Governments can still shape the chokepoints they can touch (compute supply, mainstream distribution platforms, procurement, compliance regimes), and yes, that can easily favor big players in exactly the way your Philadelphia example describes. But that mostly determines who can operate at scale through official channels; it doesn’t erase baseline capability, because open weights and local inference create alternative routes around a lot of that.

Bonus: governments don't even know these models exist or that they are different from OpenAI. They will go after what they can see, as presented in a friendly webiste hosted and registered in the U.S.

I understand your point about alternative routes Chris McElroy SEO  –  Feb 27, 2026 5:58 AM

And funny coincidence using that phrase when we had alternate roots as well.

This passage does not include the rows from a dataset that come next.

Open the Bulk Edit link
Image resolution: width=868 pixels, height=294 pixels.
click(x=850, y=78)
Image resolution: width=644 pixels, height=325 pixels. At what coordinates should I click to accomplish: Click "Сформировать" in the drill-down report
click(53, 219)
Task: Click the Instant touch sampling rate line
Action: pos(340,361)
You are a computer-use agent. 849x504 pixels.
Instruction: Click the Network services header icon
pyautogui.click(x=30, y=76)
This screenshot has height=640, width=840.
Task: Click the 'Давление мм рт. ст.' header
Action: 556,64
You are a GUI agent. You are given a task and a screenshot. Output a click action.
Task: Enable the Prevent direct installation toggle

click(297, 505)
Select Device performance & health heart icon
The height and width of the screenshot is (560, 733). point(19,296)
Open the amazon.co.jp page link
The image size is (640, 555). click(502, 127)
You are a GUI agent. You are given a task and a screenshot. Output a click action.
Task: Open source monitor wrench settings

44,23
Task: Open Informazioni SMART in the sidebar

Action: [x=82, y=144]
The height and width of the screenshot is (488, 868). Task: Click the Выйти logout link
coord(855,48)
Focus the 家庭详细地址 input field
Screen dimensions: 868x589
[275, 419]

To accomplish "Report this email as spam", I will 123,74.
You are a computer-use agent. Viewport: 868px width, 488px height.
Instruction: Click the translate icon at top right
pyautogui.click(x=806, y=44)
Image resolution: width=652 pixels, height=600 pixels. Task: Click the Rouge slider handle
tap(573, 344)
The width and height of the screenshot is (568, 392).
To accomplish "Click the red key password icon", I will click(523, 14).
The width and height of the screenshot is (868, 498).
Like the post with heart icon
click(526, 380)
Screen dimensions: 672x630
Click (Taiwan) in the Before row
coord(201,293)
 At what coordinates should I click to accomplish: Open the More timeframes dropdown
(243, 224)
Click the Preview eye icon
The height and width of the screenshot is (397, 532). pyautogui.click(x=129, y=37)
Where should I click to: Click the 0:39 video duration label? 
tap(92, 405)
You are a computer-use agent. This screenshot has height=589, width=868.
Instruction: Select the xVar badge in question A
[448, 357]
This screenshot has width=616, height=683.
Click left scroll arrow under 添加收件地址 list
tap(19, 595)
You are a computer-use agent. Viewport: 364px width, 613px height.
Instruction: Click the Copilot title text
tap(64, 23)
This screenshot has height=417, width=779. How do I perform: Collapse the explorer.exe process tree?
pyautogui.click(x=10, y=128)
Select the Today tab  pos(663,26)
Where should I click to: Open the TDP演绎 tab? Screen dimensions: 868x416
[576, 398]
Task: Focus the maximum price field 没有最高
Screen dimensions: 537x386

But alternatives are even being redone in the domain space. Years and years ago there were set ups where you could go in and create your own TLD and domain name. The only way anybody would see your website on that would be if they enabled the DNS on their computer.

And they’re back doing it again. There’s a company running a lot of ads on Facebook about registering your domain name for life. They still would have to get people to enable their PC to see a website.

So of course there’s always going to be edge cases where there are platforms that exist outside mainstream. Mostly I’m talking about how AI governance over mainstream AI is related to internet governance years ago.